Work item: Please count the lines in the material below that include "right". Reply with the number alone.
[[ Material for this exercise open ]]
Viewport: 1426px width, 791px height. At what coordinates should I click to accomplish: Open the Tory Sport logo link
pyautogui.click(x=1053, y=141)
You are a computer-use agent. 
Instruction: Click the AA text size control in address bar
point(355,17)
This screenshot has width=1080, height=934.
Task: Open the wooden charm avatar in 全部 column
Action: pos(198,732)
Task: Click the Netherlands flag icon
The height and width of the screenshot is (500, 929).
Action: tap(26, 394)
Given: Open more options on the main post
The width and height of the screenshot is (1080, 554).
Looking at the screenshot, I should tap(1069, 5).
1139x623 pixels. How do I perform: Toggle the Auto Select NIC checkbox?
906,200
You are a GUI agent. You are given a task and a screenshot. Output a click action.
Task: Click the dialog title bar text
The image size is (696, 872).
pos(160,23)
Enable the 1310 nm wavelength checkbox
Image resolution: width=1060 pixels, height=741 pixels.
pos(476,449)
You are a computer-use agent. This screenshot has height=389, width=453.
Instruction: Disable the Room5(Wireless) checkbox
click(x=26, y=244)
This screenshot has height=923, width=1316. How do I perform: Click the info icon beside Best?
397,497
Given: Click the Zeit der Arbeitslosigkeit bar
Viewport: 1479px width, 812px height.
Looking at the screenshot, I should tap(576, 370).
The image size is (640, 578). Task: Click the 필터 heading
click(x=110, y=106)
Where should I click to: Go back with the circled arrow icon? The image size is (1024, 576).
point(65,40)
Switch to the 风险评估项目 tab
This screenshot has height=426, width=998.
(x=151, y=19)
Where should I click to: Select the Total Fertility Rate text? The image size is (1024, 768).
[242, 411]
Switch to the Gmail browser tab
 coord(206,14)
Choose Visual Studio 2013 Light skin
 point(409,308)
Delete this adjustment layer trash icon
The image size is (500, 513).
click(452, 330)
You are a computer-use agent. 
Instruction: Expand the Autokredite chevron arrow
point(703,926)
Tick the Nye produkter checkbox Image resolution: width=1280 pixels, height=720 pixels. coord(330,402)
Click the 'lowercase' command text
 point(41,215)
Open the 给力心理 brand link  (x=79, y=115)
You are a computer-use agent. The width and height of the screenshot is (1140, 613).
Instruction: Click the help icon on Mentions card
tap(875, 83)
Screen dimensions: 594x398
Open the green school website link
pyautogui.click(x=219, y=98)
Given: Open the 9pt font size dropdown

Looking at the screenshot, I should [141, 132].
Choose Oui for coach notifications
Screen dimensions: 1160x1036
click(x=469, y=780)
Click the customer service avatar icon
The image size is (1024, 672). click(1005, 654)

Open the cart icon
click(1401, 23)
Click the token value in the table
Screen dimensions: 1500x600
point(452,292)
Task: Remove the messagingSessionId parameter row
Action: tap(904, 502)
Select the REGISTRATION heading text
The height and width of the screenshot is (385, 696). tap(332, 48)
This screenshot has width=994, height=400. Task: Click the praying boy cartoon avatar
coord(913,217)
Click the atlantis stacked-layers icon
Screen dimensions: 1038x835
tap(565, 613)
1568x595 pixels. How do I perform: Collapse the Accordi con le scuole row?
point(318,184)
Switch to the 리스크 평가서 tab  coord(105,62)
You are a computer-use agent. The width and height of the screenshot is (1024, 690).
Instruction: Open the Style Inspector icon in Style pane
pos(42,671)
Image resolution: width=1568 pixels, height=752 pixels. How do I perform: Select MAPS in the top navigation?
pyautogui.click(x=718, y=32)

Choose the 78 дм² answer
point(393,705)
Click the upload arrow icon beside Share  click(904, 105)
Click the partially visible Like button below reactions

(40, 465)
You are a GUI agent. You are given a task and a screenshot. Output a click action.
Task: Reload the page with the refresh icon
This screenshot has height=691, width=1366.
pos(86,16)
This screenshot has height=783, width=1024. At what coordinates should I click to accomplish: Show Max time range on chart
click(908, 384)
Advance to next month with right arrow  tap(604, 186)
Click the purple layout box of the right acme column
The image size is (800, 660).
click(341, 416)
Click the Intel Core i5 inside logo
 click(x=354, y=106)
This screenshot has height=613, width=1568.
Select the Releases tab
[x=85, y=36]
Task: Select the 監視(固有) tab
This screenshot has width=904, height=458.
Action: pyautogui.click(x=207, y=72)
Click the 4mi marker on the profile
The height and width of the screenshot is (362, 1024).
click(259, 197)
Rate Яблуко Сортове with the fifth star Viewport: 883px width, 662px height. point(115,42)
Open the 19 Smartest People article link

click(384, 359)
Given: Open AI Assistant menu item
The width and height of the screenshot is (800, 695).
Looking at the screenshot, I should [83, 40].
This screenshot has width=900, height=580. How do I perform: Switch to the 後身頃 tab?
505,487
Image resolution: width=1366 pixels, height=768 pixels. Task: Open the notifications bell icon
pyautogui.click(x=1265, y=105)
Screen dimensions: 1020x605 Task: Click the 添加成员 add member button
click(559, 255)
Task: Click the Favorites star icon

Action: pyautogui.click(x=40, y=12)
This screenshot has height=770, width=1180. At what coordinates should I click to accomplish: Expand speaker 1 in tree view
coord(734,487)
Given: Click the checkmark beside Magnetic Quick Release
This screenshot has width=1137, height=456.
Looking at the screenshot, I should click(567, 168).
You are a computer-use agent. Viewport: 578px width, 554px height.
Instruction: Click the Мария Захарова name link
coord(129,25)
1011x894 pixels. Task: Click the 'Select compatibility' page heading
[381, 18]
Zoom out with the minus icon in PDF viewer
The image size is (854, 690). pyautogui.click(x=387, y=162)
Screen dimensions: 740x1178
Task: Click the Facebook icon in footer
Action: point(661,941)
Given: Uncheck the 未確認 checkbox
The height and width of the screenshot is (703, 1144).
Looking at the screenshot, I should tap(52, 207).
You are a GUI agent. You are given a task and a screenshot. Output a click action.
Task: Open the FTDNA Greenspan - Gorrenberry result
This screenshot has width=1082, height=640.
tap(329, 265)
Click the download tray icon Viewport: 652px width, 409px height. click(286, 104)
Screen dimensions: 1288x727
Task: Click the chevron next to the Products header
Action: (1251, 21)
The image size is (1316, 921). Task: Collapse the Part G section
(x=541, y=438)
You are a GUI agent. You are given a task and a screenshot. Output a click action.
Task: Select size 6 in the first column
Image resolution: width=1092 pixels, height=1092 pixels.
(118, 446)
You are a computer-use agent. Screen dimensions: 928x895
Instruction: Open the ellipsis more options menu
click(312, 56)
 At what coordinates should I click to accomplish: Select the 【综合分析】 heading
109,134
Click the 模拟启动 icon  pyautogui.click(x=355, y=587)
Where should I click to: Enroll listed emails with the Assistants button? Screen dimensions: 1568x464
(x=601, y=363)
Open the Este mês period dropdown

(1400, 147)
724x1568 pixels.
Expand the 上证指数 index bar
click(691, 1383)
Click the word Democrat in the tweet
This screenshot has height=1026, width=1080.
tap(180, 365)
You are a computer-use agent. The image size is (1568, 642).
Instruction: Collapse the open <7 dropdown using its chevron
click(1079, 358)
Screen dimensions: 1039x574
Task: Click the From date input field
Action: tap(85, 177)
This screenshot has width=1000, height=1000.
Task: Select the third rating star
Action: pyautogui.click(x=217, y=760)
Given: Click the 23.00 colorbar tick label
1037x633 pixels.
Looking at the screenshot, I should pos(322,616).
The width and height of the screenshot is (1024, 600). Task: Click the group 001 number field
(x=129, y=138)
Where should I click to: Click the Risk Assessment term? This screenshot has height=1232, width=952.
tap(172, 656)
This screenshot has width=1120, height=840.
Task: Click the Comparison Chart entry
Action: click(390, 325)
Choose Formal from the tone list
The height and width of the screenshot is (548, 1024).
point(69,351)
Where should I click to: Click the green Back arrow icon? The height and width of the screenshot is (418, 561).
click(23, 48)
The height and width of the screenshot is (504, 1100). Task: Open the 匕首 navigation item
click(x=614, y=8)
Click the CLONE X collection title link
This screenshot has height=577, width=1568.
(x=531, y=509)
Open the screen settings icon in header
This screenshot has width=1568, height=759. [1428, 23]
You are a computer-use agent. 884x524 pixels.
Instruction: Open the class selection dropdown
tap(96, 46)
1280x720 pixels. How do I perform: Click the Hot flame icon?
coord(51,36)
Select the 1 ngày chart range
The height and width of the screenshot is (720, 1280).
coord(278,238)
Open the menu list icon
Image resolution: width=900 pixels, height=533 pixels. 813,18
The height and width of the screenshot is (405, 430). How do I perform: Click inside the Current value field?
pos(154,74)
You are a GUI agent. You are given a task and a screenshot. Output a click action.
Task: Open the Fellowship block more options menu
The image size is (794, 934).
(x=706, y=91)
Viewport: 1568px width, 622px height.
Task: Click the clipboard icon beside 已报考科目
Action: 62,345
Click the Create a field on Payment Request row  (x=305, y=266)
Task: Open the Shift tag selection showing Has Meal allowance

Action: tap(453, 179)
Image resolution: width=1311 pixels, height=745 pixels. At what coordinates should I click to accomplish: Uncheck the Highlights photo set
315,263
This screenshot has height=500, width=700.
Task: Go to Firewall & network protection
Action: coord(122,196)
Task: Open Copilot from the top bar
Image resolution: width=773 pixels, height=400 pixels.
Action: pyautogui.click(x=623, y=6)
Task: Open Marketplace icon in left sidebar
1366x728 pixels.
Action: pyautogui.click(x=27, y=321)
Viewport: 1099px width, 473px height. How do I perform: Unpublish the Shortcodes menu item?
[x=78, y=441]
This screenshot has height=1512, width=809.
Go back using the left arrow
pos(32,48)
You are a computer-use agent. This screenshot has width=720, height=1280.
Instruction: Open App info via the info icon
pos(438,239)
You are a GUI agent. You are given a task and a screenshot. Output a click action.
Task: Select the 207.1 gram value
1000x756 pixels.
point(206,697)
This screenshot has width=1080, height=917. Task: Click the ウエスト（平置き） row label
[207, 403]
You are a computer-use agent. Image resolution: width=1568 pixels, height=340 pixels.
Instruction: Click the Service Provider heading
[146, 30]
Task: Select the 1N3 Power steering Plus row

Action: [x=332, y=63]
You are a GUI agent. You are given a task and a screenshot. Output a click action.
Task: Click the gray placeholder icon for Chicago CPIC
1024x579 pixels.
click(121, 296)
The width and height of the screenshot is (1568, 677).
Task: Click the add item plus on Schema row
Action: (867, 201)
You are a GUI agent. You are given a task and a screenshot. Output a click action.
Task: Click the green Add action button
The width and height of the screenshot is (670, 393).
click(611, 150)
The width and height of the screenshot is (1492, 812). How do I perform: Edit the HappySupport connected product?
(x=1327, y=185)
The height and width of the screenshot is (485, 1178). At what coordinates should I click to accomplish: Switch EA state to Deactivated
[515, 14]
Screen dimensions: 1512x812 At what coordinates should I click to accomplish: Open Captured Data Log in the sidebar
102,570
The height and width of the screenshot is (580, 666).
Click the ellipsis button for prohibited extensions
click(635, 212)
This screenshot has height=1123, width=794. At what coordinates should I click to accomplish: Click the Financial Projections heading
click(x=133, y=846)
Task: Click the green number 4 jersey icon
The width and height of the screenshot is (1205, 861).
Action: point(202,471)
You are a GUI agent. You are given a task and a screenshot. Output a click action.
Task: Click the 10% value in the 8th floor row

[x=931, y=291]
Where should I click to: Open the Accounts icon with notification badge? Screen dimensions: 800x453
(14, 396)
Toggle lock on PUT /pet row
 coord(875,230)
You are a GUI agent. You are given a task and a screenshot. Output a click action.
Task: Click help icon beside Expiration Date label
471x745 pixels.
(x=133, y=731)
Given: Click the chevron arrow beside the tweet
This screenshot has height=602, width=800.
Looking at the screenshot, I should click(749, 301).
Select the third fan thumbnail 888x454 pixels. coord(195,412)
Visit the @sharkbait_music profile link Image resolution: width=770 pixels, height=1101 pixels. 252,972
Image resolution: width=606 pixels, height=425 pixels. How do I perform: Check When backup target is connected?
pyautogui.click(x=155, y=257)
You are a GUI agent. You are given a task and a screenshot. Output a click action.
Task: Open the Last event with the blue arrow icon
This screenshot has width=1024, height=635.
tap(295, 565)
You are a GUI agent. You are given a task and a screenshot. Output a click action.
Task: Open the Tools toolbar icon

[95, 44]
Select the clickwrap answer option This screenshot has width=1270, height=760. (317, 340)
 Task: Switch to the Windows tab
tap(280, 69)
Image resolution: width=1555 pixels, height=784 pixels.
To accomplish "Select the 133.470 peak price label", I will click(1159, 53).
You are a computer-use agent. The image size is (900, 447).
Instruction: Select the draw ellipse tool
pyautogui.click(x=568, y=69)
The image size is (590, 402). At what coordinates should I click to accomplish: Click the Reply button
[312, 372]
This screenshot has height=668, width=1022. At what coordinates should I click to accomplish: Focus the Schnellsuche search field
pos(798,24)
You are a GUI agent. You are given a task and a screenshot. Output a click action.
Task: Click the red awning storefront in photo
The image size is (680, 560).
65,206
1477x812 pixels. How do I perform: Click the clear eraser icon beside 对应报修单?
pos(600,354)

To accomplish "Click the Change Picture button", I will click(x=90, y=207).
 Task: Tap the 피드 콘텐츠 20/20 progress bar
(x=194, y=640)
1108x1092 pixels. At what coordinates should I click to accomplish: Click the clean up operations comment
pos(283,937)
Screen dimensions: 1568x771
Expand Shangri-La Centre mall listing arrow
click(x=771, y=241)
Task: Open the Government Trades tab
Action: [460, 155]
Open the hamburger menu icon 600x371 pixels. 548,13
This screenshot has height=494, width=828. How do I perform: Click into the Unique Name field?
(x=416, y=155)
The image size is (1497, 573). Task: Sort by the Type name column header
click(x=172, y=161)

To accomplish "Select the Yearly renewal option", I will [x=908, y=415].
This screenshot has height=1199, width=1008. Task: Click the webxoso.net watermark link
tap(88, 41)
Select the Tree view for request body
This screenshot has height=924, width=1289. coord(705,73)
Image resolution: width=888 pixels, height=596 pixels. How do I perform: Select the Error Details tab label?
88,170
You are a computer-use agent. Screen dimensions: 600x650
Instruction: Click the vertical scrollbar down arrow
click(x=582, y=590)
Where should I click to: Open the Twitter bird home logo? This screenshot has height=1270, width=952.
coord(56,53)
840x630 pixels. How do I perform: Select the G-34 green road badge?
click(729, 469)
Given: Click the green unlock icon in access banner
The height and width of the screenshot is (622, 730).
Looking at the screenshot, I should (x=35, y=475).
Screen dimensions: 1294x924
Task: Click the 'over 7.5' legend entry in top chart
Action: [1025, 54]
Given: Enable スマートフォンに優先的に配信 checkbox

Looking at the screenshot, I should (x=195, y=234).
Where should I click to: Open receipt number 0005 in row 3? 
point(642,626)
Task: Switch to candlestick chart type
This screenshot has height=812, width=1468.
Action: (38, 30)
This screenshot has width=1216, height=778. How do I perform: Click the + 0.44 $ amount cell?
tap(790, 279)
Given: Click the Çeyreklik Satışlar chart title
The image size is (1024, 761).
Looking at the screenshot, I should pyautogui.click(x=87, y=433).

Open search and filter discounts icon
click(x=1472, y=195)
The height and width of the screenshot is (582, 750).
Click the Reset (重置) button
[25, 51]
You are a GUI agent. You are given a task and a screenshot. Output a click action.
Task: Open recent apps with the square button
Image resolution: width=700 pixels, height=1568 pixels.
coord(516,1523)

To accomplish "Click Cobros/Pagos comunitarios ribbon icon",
[[ Material for this exercise closed ]]
Written response: 2